The nature of iron-oxygen vacancy defect centers in PbTiO3

TL;DR

This study investigates the microscopic structure of iron-oxygen vacancy defect centers in ferroelectric PbTiO3 using both experimental and computational methods, revealing substitutional behavior and local charge compensation mechanisms.

Contribution

It provides a detailed analysis combining superposition modeling and density functional theory to elucidate the structure of defect centers in PbTiO3.

Findings

Fe3+ substitutes Ti4+ as an acceptor center

The defect associate is oriented along the c-axis

PbTiO3 remains tetragonal down to 12 K

Abstract

The iron(III) center in ferroelectric PbTiO3 together with an oxygen vacancy forms a charged defect associate, oriented along the crystallographic c-axis. Its microscopic structure has been analyzed in detail comparing results from a semi-empirical Newman superposition model analysis based on finestructure data and from calculations using density functional theory.
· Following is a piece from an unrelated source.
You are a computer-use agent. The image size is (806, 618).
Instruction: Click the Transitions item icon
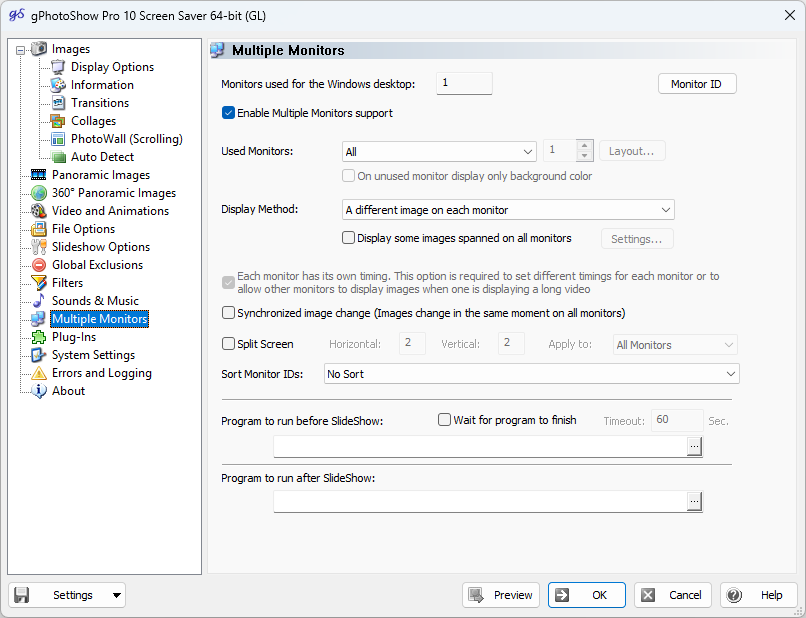[x=58, y=102]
Both methods give evidence for a substitution of Fe3+ for Ti4+ as an acceptor center. The position of the iron ion in the ferroelectric phase is found to be similar to the B-site in the paraelectric phase. Partial charge compensation is locally provided by a directly coordinated oxygen vacancy. Using high-resolution synchrotron powder diffraction, it was verified that lead titanate remains tetragonal down to 12 K, exhibiting a c/a-ratio of 1.0721.